I fear they did. The 1970s was, after all, “the decade that fashion forgot”.
Except, it wasn’t. It was more like, “the decade that fashion forgot that clothes should not be principally hilarious.”
By which I mean, look around you. There is relatively little in how people dress now that in twenty years’ time will provoke amused head shaking. OK, I’m not including here the fashion for young men to wear suits at least two sizes too small. Whose idea was that? Snug-Fitting I can understand. Can’t wear, but I can understand. Snug fits have been a standard option since Paul Smith first started making suits that stood out in the big, boxy 80s. But even Paul Smith suits had sleeves that came past your wrist and trousers that touched the tops of your shoes.
So, yeah. Teeny-tiny suits on fully grown men is ridiculous, and we’ll laugh in a few years.
And wearing jeans below your buttocks so that everyone can see your underwear? That’s dying out, surely? (“Yeah, grandad, sheesh…”)

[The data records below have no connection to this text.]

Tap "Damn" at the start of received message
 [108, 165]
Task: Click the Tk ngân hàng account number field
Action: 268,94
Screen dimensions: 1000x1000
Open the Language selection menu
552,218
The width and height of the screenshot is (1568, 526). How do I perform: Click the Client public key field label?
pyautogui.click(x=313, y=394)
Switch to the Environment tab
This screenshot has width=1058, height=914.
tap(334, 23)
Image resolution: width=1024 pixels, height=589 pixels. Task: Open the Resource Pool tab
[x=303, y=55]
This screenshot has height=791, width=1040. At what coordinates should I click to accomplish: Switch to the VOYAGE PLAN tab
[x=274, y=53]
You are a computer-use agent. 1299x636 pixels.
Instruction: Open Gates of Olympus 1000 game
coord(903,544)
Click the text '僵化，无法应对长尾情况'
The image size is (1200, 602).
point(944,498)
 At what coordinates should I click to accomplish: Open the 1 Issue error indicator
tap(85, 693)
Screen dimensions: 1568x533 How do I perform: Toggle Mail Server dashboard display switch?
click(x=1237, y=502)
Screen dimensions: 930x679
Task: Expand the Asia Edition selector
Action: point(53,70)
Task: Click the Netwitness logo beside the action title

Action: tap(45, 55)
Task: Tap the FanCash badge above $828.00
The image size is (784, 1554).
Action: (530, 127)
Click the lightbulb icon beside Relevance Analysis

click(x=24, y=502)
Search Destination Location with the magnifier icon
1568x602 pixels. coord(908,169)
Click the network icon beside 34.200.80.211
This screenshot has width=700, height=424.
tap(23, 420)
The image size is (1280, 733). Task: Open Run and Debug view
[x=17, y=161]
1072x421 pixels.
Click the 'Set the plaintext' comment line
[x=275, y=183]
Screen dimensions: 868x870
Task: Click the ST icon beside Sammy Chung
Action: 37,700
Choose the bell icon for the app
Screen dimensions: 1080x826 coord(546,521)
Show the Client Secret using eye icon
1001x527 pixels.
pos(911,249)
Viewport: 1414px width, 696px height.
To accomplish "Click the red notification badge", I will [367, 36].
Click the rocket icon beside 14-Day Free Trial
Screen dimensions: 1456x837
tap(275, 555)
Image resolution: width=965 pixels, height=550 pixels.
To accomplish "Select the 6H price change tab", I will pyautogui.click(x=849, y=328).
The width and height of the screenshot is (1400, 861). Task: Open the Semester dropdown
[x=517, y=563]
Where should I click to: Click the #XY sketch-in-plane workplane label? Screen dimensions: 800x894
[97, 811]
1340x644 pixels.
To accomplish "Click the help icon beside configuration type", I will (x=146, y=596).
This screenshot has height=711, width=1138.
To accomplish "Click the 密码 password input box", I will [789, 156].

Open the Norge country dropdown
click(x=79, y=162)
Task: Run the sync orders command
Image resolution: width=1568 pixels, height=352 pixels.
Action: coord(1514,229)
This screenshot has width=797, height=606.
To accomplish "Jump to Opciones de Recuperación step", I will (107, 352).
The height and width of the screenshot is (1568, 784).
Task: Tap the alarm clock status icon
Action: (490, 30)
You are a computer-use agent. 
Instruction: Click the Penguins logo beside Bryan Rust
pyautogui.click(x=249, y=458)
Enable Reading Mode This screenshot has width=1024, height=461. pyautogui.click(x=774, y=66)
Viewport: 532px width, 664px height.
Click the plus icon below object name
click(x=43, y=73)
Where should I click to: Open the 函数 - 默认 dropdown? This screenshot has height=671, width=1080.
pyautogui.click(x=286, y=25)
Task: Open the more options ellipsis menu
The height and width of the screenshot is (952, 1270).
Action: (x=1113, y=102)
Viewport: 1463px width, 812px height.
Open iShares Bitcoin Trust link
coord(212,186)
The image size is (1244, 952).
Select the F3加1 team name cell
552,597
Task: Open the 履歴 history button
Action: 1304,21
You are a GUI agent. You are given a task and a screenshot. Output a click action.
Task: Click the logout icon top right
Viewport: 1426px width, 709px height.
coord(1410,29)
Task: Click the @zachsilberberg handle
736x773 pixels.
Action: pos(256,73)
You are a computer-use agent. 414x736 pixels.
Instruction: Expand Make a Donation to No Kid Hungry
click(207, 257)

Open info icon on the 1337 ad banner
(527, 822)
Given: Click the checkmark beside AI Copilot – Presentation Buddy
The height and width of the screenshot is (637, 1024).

And dressing up as a Yukon lumberjack with a massive beard, like some kid doing Call Of The Wild for World Book Day? That’s gotta provoke amusement before long.
Oh, and ripped jeans. That’s weird, but they’ve been around for years and don’t look like they’re going anywhere. Or maybe they’ve been and gone and returned and I just haven’t noticed. It’s possible. Probable, even.
Anyway, all that notwithstanding, the nineteen seventies were especially silly, and this collection of pictures that I have collated amply proves it.
First up, the Eleganza ad (left) “Things happen when you were Eleganza” says the ad copy. Like being accidentally cast as an extra in a low-budget TV space opera? I know we all joke about outsize collars being fashionable in the 1970s, but really? That is a designer’s joke, surely? One that he never expected to get away with.
So Eleganza may not be a name you have heard of, but Wrangler (above) surely is, and I LOVE this ad for the marvellously-named “Wranglers Wrelaters”, handily marked with a “TM” by the brand name, like anyone’s going to nick it. I love, too, their line: “Now you can have perfectly color-wrelated clothes – even if you’re color-blind.” Why bring up colour-blindness? Did someone mention it? They should have. Best of all is the last line: “Wremember the W is silent.” What? How else can you say it? Do they honestly think that, without that reminder, people will be trying to pronounce the W? I’ve tried. I sound like Frank Muir doing an impression of Jonathon Ross.
Finally, for today (because I’ve got more!): my favourite. I’m not sure which bit of this
page I like best. Is it the guy on the right who looks very pissed off (and who can blame him) even though he’s holding what appears to be a CD long before CDs were invented.
No, it has to be the three fellas on the left. Do you remember that ad a few years ago for Dove soap, when they got women of all shapes and sizes posing in their underwear as a “celebration of real women”? Not such a new idea, was it? This is what it would look like if me and my mates Olly and Dave became underwear models.
What happened here, really? Did the models not turn up? I think they were delayed by a 1970s three-day-week transport strike, so the photographer said to three lads from the factory floor, “OK boys – you’ll do,”?